According to the Adult Asperger Assessment (AAA) diagnostic test, a lack of interest in fiction and a positive preference towards non-fiction is common among adults with AS.

=== Speech and language ===
Although individuals with Asperger syndrome acquire language skills without significant general delay and their speech typically lacks significant abnormalities, language acquisition and use is often atypical. Abnormalities include verbosity, abrupt transitions, literal interpretations and miscomprehension of nuance, use of metaphor meaningful only to the speaker, auditory perception deficits; unusually pedantic, formal, or idiosyncratic speech; and oddities in loudness, pitch, intonation, prosody, and rhythm. Echolalia has also been observed in individuals with AS.

Three aspects of communication patterns are of clinical interest: poor prosody, tangential and circumstantial speech, and marked verbosity. Although inflection and intonation may be less rigid or monotonic than in classic autism, people with AS often have a limited range of intonation: speech may be unusually fast, jerky, or loud. Speech may convey a sense of incoherence; the conversational style often includes monologues about topics that bore the listener, fails to provide context for comments, or fails to suppress internal thoughts. Individuals with AS may fail to detect whether the listener is interested or engaged in the conversation. The speaker's conclusion or point may never be made, and attempts by the listener to elaborate on the speech's content or logic, or to shift to related topics, are often unsuccessful.

Children with AS may have a sophisticated vocabulary at a young age and such children have often been colloquially called "little professors" but have difficulty understanding figurative language and tend to use language literally. Children with AS appear to have particular weaknesses in areas of nonliteral language that include humor, irony, teasing, and sarcasm. Although individuals with AS usually understand the cognitive basis of humor, they seem to lack understanding of the intent of humor to share the enjoyment with others. Despite strong evidence of impaired humor appreciation, anecdotal reports of humor in individuals with AS seem to challenge some psychological theories of AS and autism.

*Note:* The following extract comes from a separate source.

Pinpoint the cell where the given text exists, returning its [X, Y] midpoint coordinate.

=== Motor and sensory perception ===
Individuals with Asperger syndrome may have signs or symptoms that are independent of the diagnosis but can affect the individual or the family. These include differences in perception and problems with motor skills, sleep, and emotions.

Individuals with AS often have excellent auditory and visual perception. Children with ASD often demonstrate enhanced perception of small changes in patterns such as arrangements of objects or well-known images; typically this is domain-specific and involves processing of fine-grained features. Conversely, compared with individuals with high-functioning autism, individuals with AS have deficits in some tasks involving visual-spatial perception, auditory perception, or visual memory. Many accounts of individuals with AS and ASD report other unusual sensory and perceptual skills and experiences. They may be unusually sensitive or insensitive to sound, light, and other stimuli; these sensory responses are found in other developmental disorders and are not specific to AS or to ASD. There is little support for increased fight-or-flight response or failure of habituation in autism; there is more evidence of decreased responsiveness to sensory stimuli, although several studies show no differences.

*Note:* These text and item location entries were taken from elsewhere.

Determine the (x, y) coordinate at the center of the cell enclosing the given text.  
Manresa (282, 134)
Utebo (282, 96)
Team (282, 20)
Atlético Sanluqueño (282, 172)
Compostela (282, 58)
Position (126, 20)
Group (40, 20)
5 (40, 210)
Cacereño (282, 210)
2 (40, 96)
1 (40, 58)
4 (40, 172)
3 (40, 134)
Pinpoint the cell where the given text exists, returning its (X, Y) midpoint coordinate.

Hans Asperger's initial accounts and other diagnostic schemes include descriptions of physical clumsiness. Children with AS may be delayed in acquiring skills requiring dexterity, such as riding a bicycle or opening a jar, and may seem to move awkwardly or feel "uncomfortable in their own skin". They may be poorly coordinated or have an odd or bouncy gait or posture, poor handwriting, or problems with motor coordination. They may show problems with proprioception (sensation of body position) on measures of developmental coordination disorder (motor planning disorder), balance, tandem gait, and finger-thumb apposition. There is no evidence that these motor skills problems differentiate AS from other high-functioning ASDs.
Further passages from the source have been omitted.